Data for analysis:

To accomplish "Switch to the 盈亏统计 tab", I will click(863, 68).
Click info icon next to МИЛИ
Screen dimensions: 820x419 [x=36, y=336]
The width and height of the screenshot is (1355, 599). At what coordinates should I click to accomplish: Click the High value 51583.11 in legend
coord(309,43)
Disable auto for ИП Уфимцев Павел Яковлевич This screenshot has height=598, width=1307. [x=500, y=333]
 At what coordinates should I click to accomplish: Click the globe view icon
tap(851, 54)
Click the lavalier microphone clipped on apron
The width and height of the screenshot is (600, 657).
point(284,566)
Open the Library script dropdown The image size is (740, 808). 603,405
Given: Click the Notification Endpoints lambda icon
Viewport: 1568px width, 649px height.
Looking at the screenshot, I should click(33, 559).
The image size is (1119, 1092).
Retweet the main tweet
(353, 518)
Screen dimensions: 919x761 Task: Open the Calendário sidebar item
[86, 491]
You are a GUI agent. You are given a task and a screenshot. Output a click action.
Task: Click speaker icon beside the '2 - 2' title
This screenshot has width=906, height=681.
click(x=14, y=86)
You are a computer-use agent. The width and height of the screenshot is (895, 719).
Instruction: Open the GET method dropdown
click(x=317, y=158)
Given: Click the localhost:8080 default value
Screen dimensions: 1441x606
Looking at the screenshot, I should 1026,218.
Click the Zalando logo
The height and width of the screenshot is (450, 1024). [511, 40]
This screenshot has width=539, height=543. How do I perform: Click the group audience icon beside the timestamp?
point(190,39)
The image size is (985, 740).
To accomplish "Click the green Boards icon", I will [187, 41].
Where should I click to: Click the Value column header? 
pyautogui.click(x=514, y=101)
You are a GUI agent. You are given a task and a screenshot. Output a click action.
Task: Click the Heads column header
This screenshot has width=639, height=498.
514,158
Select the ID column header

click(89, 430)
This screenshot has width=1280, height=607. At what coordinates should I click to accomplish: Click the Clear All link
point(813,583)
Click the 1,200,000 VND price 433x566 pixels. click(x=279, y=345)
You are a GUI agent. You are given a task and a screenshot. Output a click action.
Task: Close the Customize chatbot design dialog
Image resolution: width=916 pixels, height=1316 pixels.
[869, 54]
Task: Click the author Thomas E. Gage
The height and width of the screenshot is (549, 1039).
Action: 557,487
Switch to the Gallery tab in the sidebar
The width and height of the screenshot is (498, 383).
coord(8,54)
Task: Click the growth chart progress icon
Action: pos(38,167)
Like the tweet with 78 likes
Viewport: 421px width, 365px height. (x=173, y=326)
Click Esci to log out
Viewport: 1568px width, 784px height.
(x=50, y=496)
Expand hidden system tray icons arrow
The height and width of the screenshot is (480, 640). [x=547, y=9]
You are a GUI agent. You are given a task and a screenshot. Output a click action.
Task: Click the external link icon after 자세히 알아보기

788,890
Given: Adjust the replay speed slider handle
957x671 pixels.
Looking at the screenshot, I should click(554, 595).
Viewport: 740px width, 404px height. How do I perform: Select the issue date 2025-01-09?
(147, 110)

Work instructions: The reply should hold only the lines of the listing above starting at the line containing "globe view icon" and ending at the line containing "Task: Click speaker", exactly as written.

Worked solution:
 At what coordinates should I click to accomplish: Click the globe view icon
tap(851, 54)
Click the lavalier microphone clipped on apron
The width and height of the screenshot is (600, 657).
point(284,566)
Open the Library script dropdown The image size is (740, 808). 603,405
Given: Click the Notification Endpoints lambda icon
Viewport: 1568px width, 649px height.
Looking at the screenshot, I should click(33, 559).
The image size is (1119, 1092).
Retweet the main tweet
(353, 518)
Screen dimensions: 919x761 Task: Open the Calendário sidebar item
[86, 491]
You are a GUI agent. You are given a task and a screenshot. Output a click action.
Task: Click speaker icon beside the '2 - 2' title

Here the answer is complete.